音视频封装 - FLV 封装格式

关于 FLV 封装格式,随便在网络上一搜索,便能搜到一张包浆图:

FLV 封装格式

The FLV header

An FLV file shall begin with the FLV header:

Field Type Comment
Signature uint_8 Signature byte always 'F' (0x46)
Signature uint_8 Signature byte always 'L' (0x4C)
Signature uint_8 Signature byte always 'V' (0x56)
Version uint_8 File version (for example, 0x01 for FLV version 1)
TypeFlagsReserved ubit[5] Shall be 0
TypeFlagsAudio ubit[1] 1 = Audio tags are present
TypeFlagsReserved ubit[1] Shall be 0
TypeFlagsVideo ubit[1] 1 = Video tags are present
DataOffset uint_32 The length of this header in bytes

The DataOffset field usually has a value of 9 for FLV version 1. This field is present to accommodate larger headers in future versions.

---

任务要求:
- a) 根据 FLV 封装格式一文回答以下问题：
(i) 在 FLV 文件头中，Version 字段用哪个值表示 FLV 第 1 版？
(ii) TypeFlagsVideo 字段为 1 时表示什么？
(iii) 对于 FLV 第 1 版，DataOffset 字段通常取什么值？
- b) 请把 FLV 封装格式一文中从“Field Type Comment”开始、一直到“in future versions.”为止的部分一字不差地抄写下来。
- c) 请从 FLV 封装格式一文的最后一句之后接着续写下去。
后面的列表出自其他来源，与 FLV 封装格式一文无关。

数据摘录:
---

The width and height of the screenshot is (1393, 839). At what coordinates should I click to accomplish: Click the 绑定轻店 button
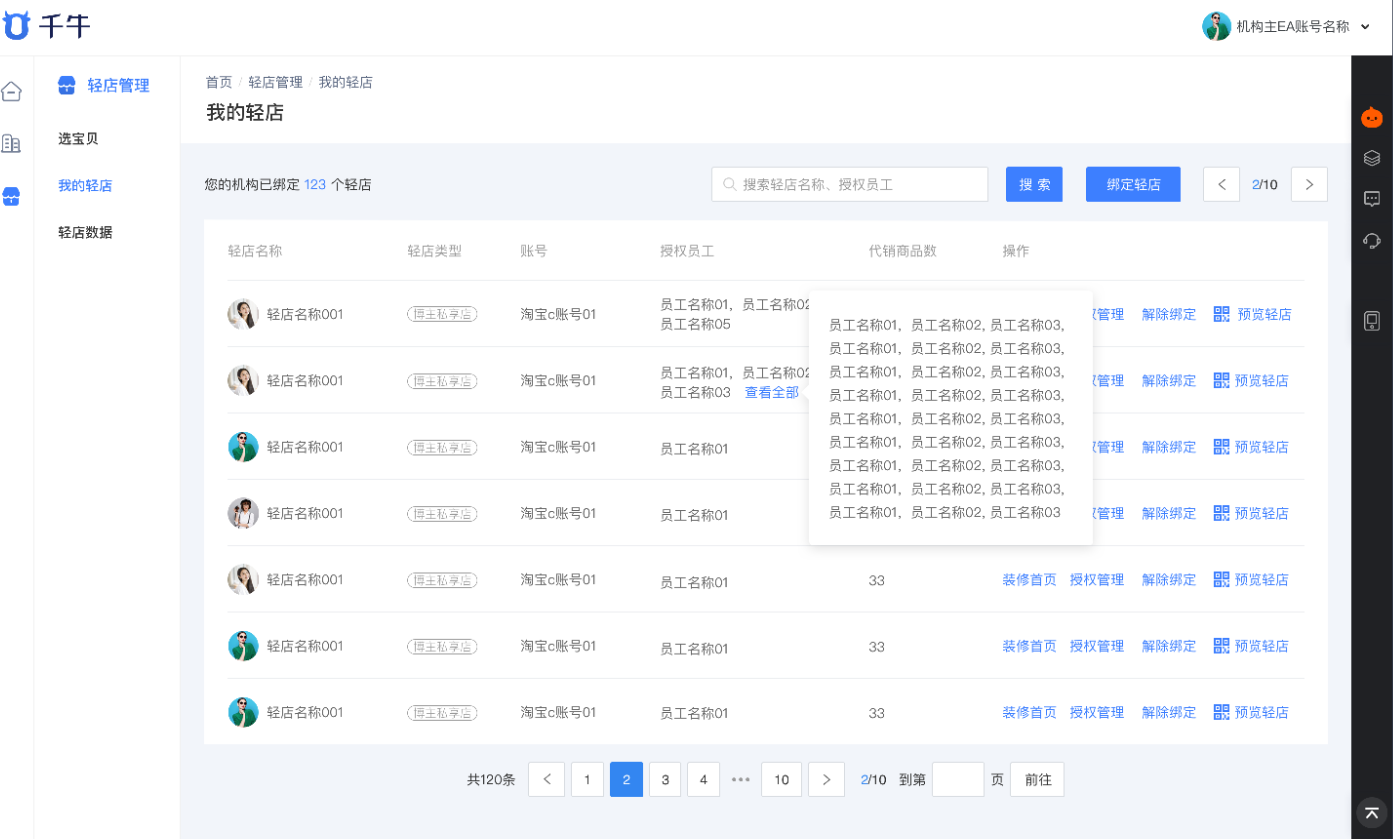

---

输出结果:
- a)
(i) 0x01
(ii) 表示文件中存在视频标签（Video tags are present）。
(iii) 9

- b)
Field Type Comment
Signature uint_8 Signature byte always 'F' (0x46)
Signature uint_8 Signature byte always 'L' (0x4C)
Signature uint_8 Signature byte always 'V' (0x56)
Version uint_8 File version (for example, 0x01 for FLV version 1)
TypeFlagsReserved ubit[5] Shall be 0
TypeFlagsAudio ubit[1] 1 = Audio tags are present
TypeFlagsReserved ubit[1] Shall be 0
TypeFlagsVideo ubit[1] 1 = Video tags are present
DataOffset uint_32 The length of this header in bytes

The DataOffset field usually has a value of 9 for FLV version 1. This field is present to accommodate larger headers in future versions.

- c)
The FLV File Body

After the FLV header, the remainder of an FLV file shall consist of alternating back-pointers and tags. They interleave as shown in the following table:

FLV File Body

Field Type Comment
PreviousTagSize0 uint_32 Always 0
Tag1 FLVTAG First tag
PreviousTagSize1 uint_32 Size of previous tag, including its header, in bytes. For FLV version1, this value is 11 plus the DataSize of the previous tag.
Tag2 FLVTAG Second tag
... ... ...
PreviousTagSizeN-1 uint_32 Size of second-to-last tag, including its header, in bytes.
TagN FLVTAG Last tag
PreviousTagSizeN uint_32 Size of last tag, including its header, in bytes.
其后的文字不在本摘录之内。